About this task: Here the job is to transcribe the data verbatim while leaving each picture out.

------------------------------

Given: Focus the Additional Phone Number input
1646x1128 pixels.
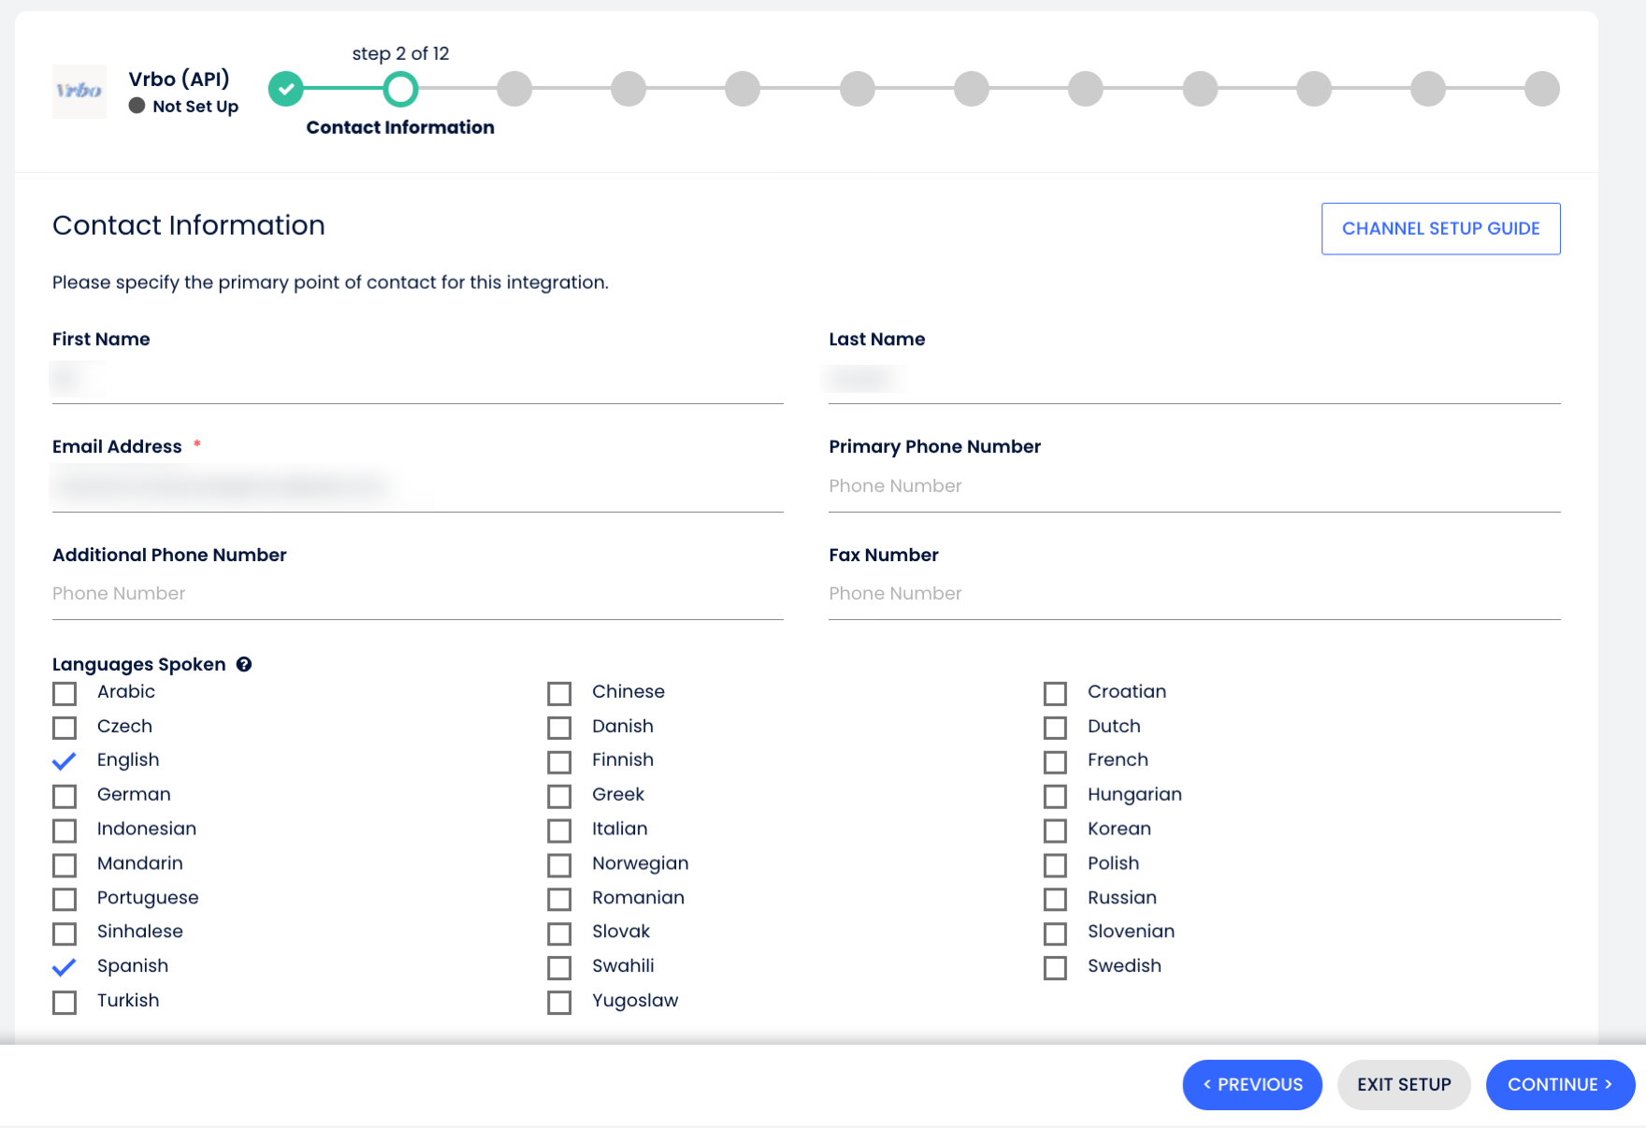Looking at the screenshot, I should coord(417,594).
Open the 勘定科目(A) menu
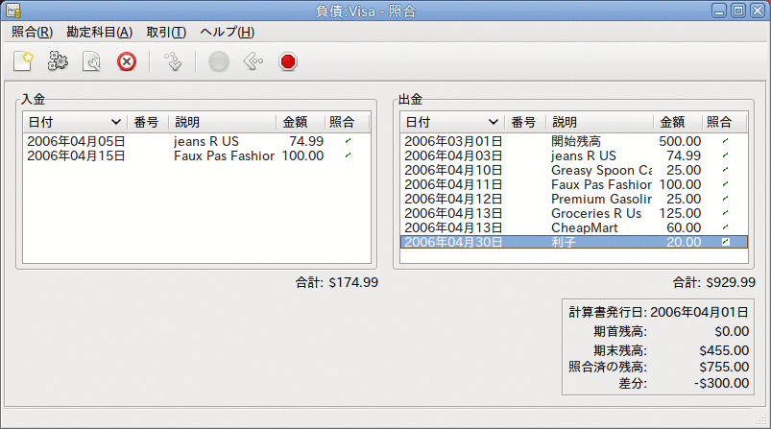The image size is (771, 429). click(x=99, y=32)
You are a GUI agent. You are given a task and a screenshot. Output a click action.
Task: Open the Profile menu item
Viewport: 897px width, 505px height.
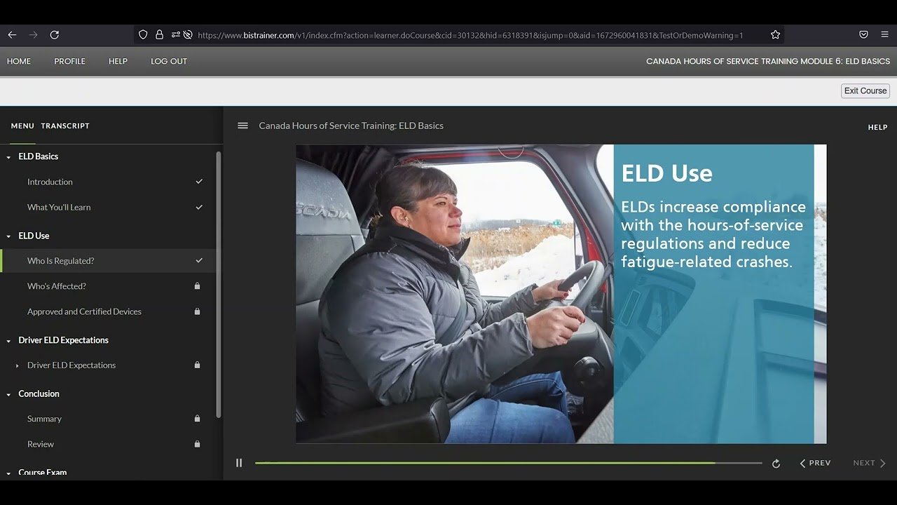click(x=69, y=61)
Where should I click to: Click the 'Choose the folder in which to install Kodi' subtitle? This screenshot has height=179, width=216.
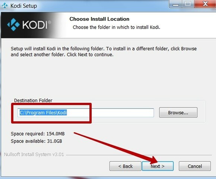tap(117, 27)
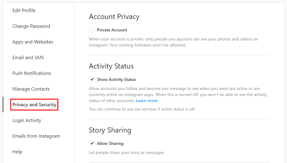Open Edit Profile settings

coord(24,11)
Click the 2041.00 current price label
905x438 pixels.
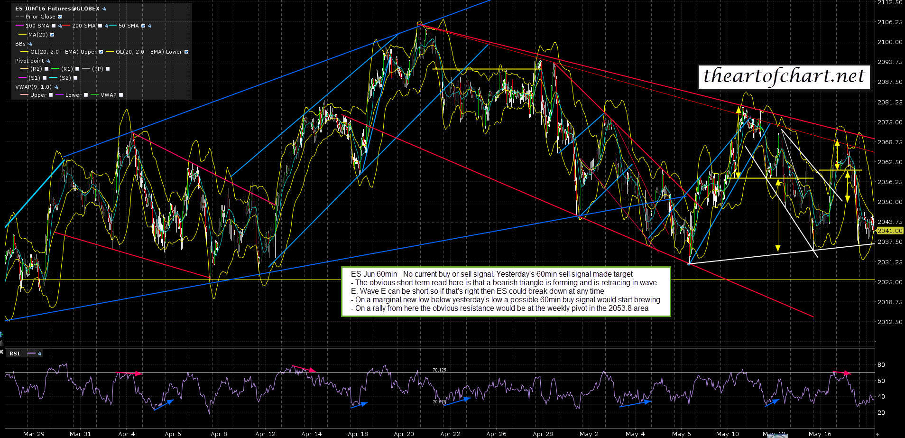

------------------------------

The answer:
Given: Focus the Additional Phone Number input
1646x1128 pixels.
Looking at the screenshot, I should coord(417,594).
Open the 勘定科目(A) menu
The image size is (771, 429). click(x=99, y=32)
You are a GUI agent. You are given a task and a screenshot. Output a click action.
Task: Open the Profile menu item
Viewport: 897px width, 505px height.
click(x=69, y=61)
Where should I click to: Click the 'Choose the folder in which to install Kodi' subtitle? This screenshot has height=179, width=216.
tap(117, 27)
Open Edit Profile settings

coord(24,11)
Click the 2041.00 current price label
905x438 pixels.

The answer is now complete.